Title:  Adaptive Control - What Can We Learn ?
Abstract: 
The history of adaptive control dates back to aircraft autopilot development in the 1950s. Computer control and system identification lead to a surge of research activity during the decades to follow. Recently, research activities have started to grow again, for reasons similar to the growth of machine leaning; abundance of data and computing resources creates an ever-growing stream of engineering opportunities for adaptation. This  presentation will discuss some new research directions for theory of adaptive control. The first one is stimulated by the rapid progress in statistical learning theory for tail and concentration bounds, which makes it possible to analyse transient properties of adaptive controllers in a rigorous manner. The second direction is based on deterministic analysis of worst case response to disturbances. By studying min-max games like in H-infinity control, it is possible to compute adaptive feedback controllers with an optimal exploration-exploitation trade-off.

Short biography: Anders Rantzer received a PhD in 1991 from KTH, Stockholm, Sweden. After postdoctoral positions at KTH and at IMA, University of Minnesota, he joined Lund University in 1993 and was appointed professor of Automatic Control in 1999. The academic year of 2004/05 he was visiting associate faculty member at Caltech and 2015/16 he was Taylor Family Distinguished Visiting Professor at University of Minnesota.

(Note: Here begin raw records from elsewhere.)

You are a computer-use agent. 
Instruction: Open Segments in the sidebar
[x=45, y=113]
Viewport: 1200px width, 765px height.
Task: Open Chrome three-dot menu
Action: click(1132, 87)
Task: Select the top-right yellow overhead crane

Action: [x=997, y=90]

During 2008-18 he coordinated the Linnaeus center LCCC at Lund University and he currently serves as head of department. He is a Fellow of IEEE, a member of the Royal Swedish Academy of Engineering Sciences and past chairman of the Swedish Scientific Council for Natural and Engineering Sciences. His research interests are in modeling, analysis and synthesis of control systems, with particular attention to uncertainty, optimization, scalability and adaptation.

Minicourse : Moritz Diehl

Professor of Systems, Control and Optimization at the University of Freiburg, Germany.

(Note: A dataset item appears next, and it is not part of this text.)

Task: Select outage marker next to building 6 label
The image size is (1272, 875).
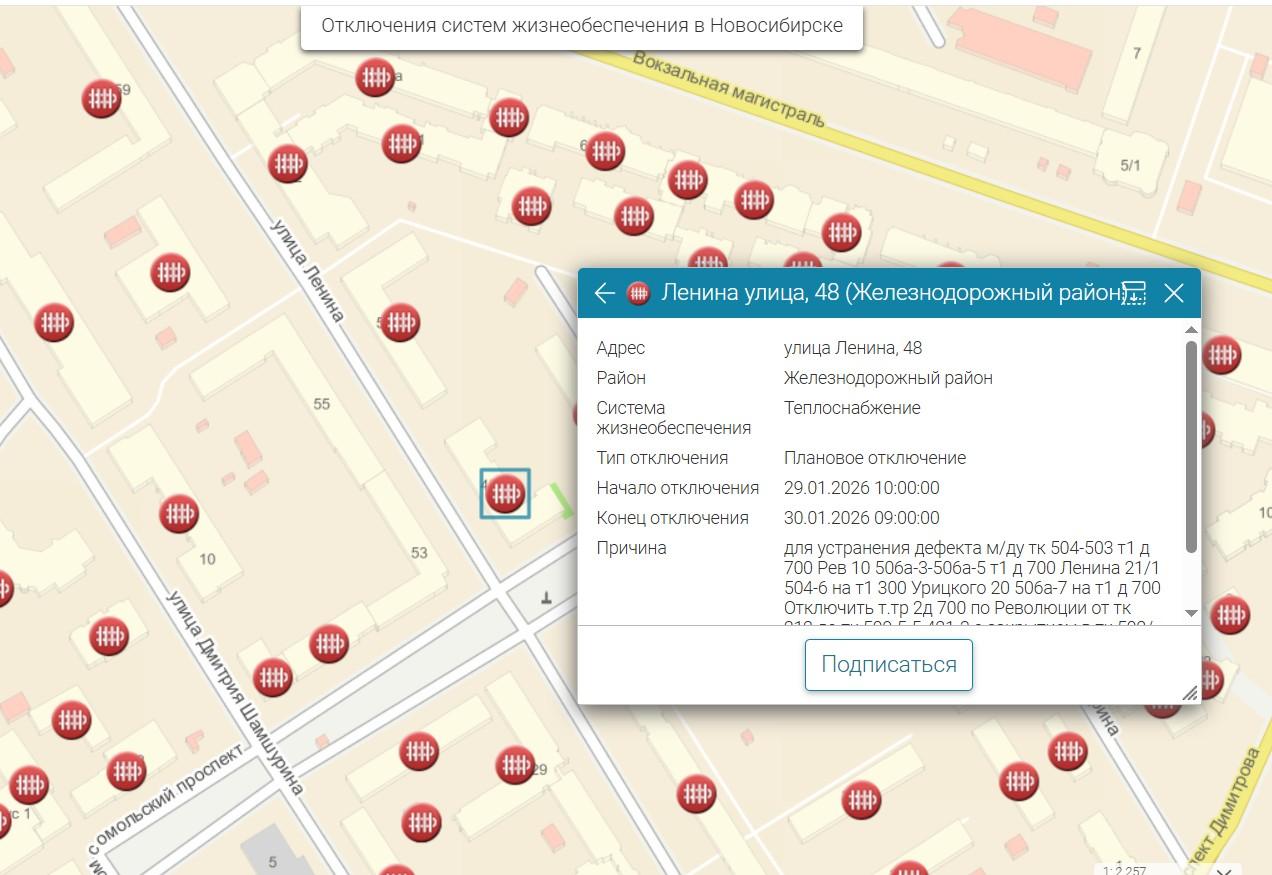Action: pos(605,151)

Title: A Survey of Generalized Gauss Newton and Sequential Convex Programming Methods, Their Convergence Properties, and Their Applications in Learning and Control

Abstract: This overview talk regards a large class of Newton-type algorithms for nonlinear optimization problems that can exploit “convex-over-nonlinear” substructures. All of the considered algorithms are generalizations of the Gauss Newton method, and all of them sequentially solve convex optimization problems that are based on linearizations of the nonlinear problem functions, and nearly all of them show linear local convergence. Because they are popular in different communities, no generally established terminology exists to date. For example,  "the Generalized Gauss-Newton (GGN) method" means different algorithms in computer science and in numerical mathematics.  Another popular name for some algorithms in this class is “Sequential Convex Programming (SCP)”. Aim of this survey talk is an attempt to present and classify all algorithms from this class, investigate and compare their local convergence properties, and to report on their applications in estimation, learning, and control.

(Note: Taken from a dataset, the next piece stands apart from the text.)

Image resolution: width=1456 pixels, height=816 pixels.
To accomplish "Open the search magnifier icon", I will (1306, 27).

Short biography: Moritz Diehl was born in Hamburg, Germany, in 1971. He studied physics and mathematics at Heidelberg and Cambridge University from 1993-1999, and received his Ph.D. degree from Heidelberg University in 2001, at the Interdisciplinary Center for Scientific Computing. From 2006 to 2013, he was a professor with the Department of Electrical Engineering, KU Leuven University Belgium, and served as the Principal Investigator of KU Leuven's Optimization in Engineering Center OPTEC. In 2013 he moved to the University of Freiburg, Germany, where he heads the Systems Control and Optimization Laboratory, in the Department of Microsystems Engineering (IMTEK), and is also affiliated to the Department of Mathematics. His research interests are in optimization and control,  spanning from numerical method  development to applications in different branches of engineering, with a focus on embedded and on renewable energy systems.